* Given passage:
= = = = =
After we had our coffee, I took the opportunity to get some printer paper from the stationers on the High Street and also to get some cleaning products from one of the cut price stores. The weather had turned absolutely glorious by this stage in the late morning and as it turned out, we could well have enjoyed a turn in the park. But we are always happy to chat with our friends. Then it was a case of getting home and cooking our usual Friday meal of sea bass served on a bed of lettuce which is both quick and nutritious. In the afternoon, I went through a series of newspapers most of which seemed important at the time (all the events surrounding the death and subsequent funeral of the Queen) but could now safely be junked. However, I did find one or two health-related articles at the bottom of the pile which are certainly worth a good re-reading, filing away and then to be consulted regularly. One of these related to a recently published book in which the authors (who had worked in Worcestershire as it happens) were advocating a way in which one’s ‘hunger hormones’ could be tamed that would eventually help to tackle related problems of obesity, diabetes and related health conditions. From the account and four page excerpt given in ‘The Times’, this sounds a very interesting and no doubt evidence-led approach so I have orderd my copy of the author’s book which should be arriving tomorrow and which I shall study with some care and perhaps attempt to implement.
= = = = =
* Exercise data:

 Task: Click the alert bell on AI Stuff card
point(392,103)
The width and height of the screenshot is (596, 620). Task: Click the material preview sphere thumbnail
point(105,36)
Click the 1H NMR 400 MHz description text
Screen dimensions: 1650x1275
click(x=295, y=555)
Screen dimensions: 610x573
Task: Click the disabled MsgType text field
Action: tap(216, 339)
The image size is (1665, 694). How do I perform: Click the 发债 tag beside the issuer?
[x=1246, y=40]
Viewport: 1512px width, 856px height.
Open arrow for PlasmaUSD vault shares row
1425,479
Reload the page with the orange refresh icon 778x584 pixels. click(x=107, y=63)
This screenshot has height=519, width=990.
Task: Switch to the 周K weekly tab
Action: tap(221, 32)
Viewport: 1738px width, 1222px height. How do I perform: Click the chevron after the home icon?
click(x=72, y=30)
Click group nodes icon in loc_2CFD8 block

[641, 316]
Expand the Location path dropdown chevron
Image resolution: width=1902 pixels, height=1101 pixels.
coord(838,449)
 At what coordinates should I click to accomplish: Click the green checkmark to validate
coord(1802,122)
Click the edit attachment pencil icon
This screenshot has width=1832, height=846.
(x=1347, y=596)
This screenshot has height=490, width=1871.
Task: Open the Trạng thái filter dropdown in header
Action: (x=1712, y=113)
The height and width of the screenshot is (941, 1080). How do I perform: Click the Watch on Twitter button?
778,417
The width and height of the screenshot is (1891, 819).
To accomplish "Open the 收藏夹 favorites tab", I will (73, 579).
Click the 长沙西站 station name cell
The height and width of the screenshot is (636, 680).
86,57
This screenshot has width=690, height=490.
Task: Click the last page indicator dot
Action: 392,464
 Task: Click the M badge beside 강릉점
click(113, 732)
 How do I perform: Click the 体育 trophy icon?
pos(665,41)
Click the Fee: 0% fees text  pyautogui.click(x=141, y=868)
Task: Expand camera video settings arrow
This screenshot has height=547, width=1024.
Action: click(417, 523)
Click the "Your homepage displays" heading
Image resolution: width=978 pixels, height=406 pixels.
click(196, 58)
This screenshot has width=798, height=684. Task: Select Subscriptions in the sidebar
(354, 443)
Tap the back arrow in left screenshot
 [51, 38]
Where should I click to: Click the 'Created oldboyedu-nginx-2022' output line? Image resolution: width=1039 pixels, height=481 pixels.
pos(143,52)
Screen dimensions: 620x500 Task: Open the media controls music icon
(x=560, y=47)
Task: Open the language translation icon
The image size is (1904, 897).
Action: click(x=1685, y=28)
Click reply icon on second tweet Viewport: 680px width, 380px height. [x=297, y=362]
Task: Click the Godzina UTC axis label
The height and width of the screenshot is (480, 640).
= = = = =
* Tasks to carry out:
1 – In the diary entry, what fish is served for the usual Friday meal?
2 – How would you carry the diary entry on from its final sentence?

* Answers to the tasks:
1 – Sea bass, served on a bed of lettuce.

2 –
Halfway through the afternoon, I read my emails and am delighted that one of my Hampshire colleagues has accepted my invitation to stay overnight with us on a night in late November whilst he on his way northwards to engage in a little research into family history. With the pandemic, we have not seen each other for years and have a lot to catch up so we are looking forward very much to his visit. A week later, Meg and I will hopefully to be attending an ‘Old Fogies’ lunch time get- together which will be the first for several years after an pandemic-induced abstinence. This meeting, too, has to be re-arranged twice as every time we settle on a date on a Wednesday, a rail strike seems to be announced for the same day so that efforts to find a communal date for us together has been frustrated. One video clip which is emerged this afternoon is the new Prime Minister, visiting a South London hospital in which one of the patients berates him and tells him that he should pay the nurses more and then he replies that the government is trying to achieve this is then told ‘Then you must try harder’ I suspect this clip will ‘go viral’ and I would be surprised if it did not find its way into the major news broadcasts this evening.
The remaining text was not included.